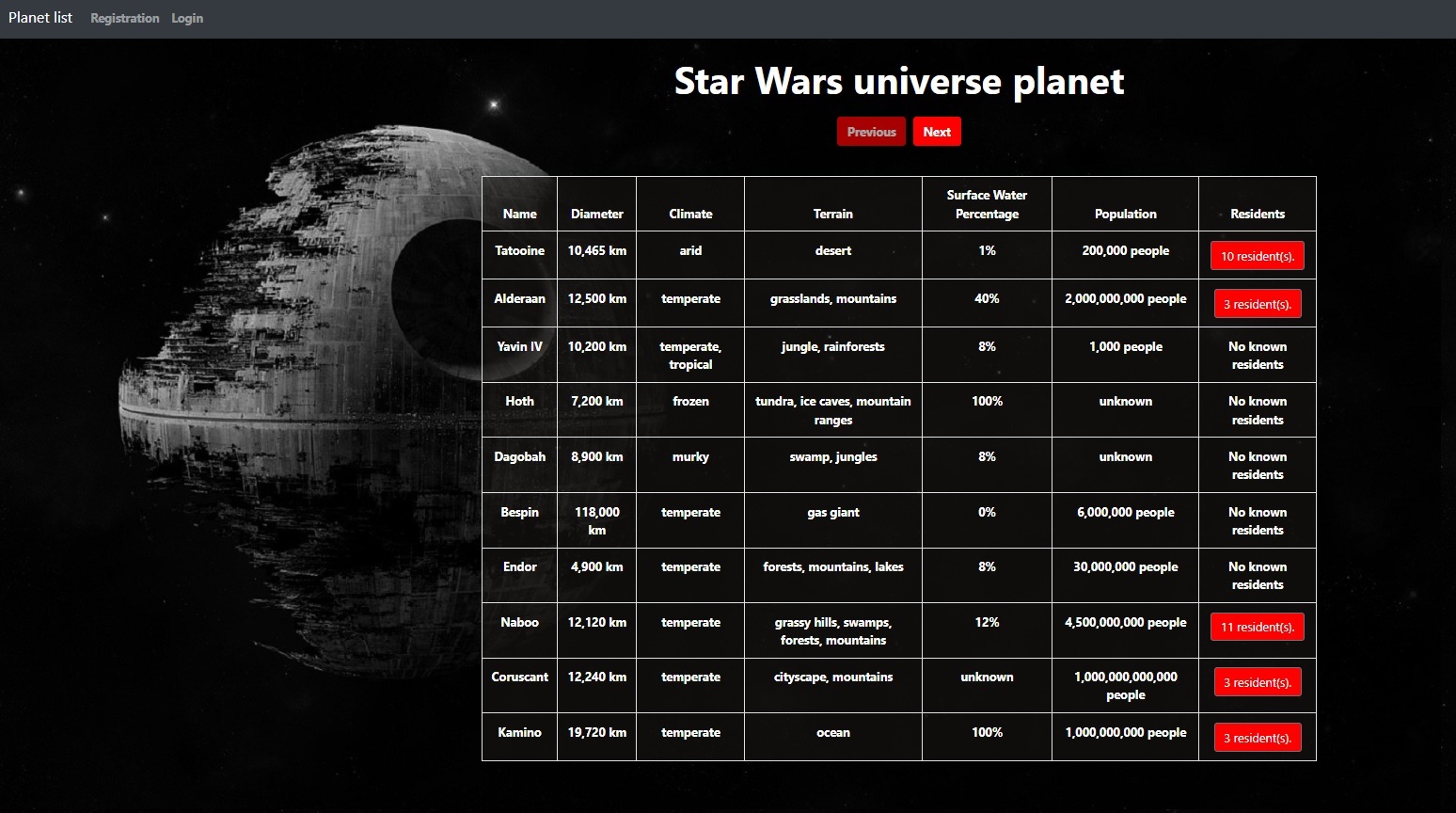This screenshot has height=813, width=1456.
Task: View the 3 residents of Kamino
Action: pos(1257,737)
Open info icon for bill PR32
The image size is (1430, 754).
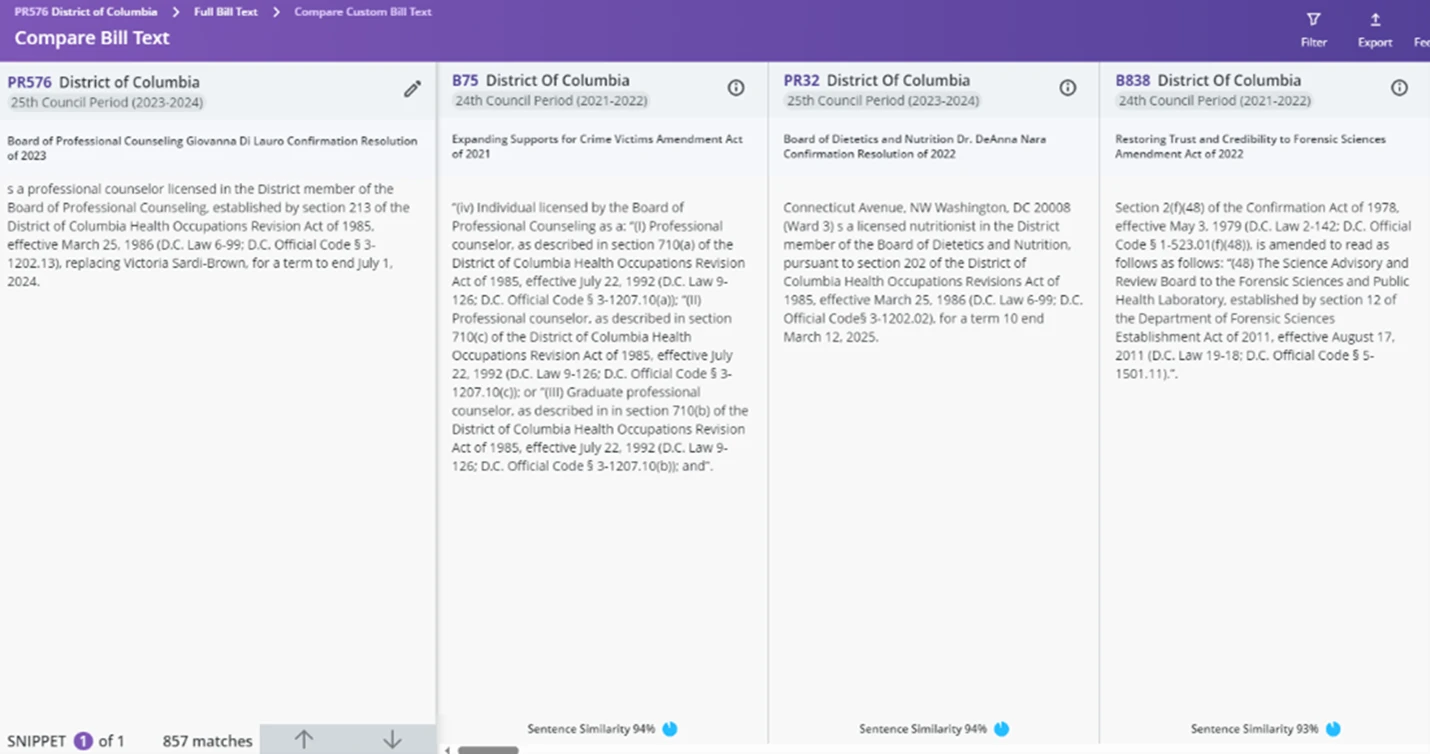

# WHAT YOU HAVE TO DO
What the answer must hold is the exact text of every line from the one containing "Open info icon for bill PR32" through the end of the data, minus any pictures.

# EXERCISE RESULT
Open info icon for bill PR32
The image size is (1430, 754).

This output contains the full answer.